ひと段落し、ようやく自由時間となったが──
「そのままの格好で大学祭回るって……正気か……?」
「もう慣れたって!ね、せっかくだし楽しもっ」
と、こさめが満面の笑みで言い出し、ノリで決定。
しかし──6人並んで歩くと、とにかく目立つ。
「いや、通れねぇな。視線がヤバい」
「……分散しよう」
結果、3組に分かれて構内を回ることに。
構内の廊下を、執事らんとメイドこさめが並んで歩く。
らんは黒のタキシード姿。
身長差のあるこさめは、嬉しそうにらんの腕をぎゅっと組んで歩いていた。
「ふふ、なんかデートみたいじゃない?」
「……そうかもな」
「らんくん〜、さっきは手伝ってくれてありがとね」
「いや、おまえの格好のがインパクトありすぎて大変だった」
「え〜、かわいいでしょ?」
「……うん。かわいいよ」
こさめは、にっこりと嬉しそうに微笑む。
光を反射するようなその笑顔に、らんは目を細めた。
「大学、みんなバラバラだから、こうして6人で集まれるの、すっごくうれしいんだ。
やっぱ高校の時が一番たのしかったなあ。みんな好き。みんなの大学祭も行きたい!」
ぴょこぴょこと跳ねるように話す姿。
水色のフリフリが揺れて、明るい声と合わせて小鳥のように愛らしい。
「──」
らんの歩みがふと止まる。
「どうしたの……?」
「…………可愛すぎる」
「へっ──」
言葉の直後、廊下の隅。
らんはこさめの頬に手を添え、一瞬の隙に唇を重ねた。
「──っ!」
一拍置いて、周囲から、
「うおおおおおお!?!?」 「今の見た!?」 「なにあのイケメン執事と天使メイド……!」
歓声とどよめきが沸き起こる。
真っ赤になったこさめは、瞳をぱちぱちさせ、ぽかんと口を開いたまま。
「……やば……らんくん……、ひと前……!」
「悪い。
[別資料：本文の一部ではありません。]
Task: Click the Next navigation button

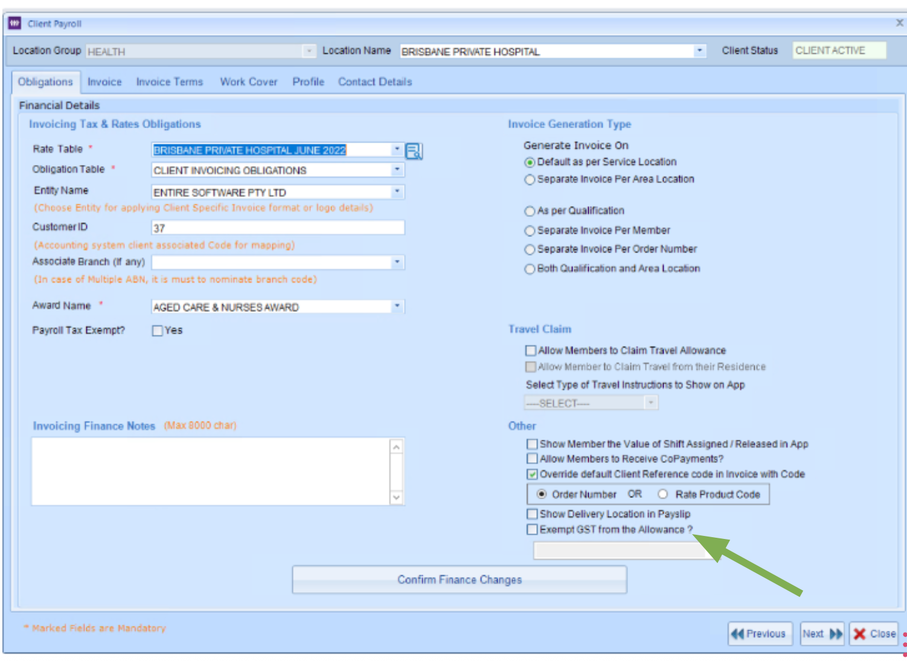Action: 822,634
でも、限界だった」
らんはこさめを抱き上げるようにし、腕の中に収めた。
「──すみません、お騒がせしました」
周囲の声に軽く会釈し、そのまま人混みをすり抜けて歩き出す。
こさめは、顔を真っ赤に染めながら、
でも腕の中でうれしそうに、らんの胸にぎゅっと頬を寄せた。